If you need IRP, then you need IFTA. Whether you one or both or not depends on where you will be hauling. Check out the websites for both. Commercial plates because you are "for hire." Also depends on registered weight. You will need commercial insurance on the vehicle and a rider for liability of the horses (if the horses got loose somehow) to be covered properly You should have a CGL policy for the business itself. Whether you have insurance on the horses themselves is up to you - likely I would say not - that the owner is responsible for the horse's value and injury in case of accident. Talk to a broker about that. You need a clear for hire contract that spells out this out.
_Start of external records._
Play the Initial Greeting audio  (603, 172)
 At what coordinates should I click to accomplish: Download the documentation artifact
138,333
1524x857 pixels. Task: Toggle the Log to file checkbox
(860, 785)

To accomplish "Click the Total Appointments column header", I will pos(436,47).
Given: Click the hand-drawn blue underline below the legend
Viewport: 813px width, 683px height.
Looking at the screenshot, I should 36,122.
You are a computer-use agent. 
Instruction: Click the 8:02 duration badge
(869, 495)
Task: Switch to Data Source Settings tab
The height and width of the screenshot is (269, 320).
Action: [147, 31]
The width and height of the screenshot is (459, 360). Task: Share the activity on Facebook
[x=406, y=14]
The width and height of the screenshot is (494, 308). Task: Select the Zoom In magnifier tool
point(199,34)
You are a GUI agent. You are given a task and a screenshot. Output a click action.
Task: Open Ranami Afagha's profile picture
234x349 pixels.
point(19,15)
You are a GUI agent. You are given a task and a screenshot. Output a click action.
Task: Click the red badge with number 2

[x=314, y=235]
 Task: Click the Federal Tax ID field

You said you were an "otr" driver for 30 years? What is "otr?" I just know that as "over the road" or "on the road". If you've done long haul then you'll know about log books and hours of rest and all that bologna. If not, then start reading rule books on all of this stuff. It can be a regulatory nightmare and some of the county mounties are really not all that nice to haulers. :-(


----------



## Speed Racer (Oct 21, 2009)

Chasin Ponies said:


> Ah, but you say informed horse owners-I was making a joke of it as I am surrounded by very inexperienced horse people who get in a "huff" when they find out they own livestock!
> Personally, I don't really care what they are classified as!


Didn't appear to be a joke, as you said 'we'. Plus, you really DO need to care that they stay classified as livestock. If you do some research, you'll better understand why we long term horse owners are fighting as hard as we can to keep their livestock classification.


----------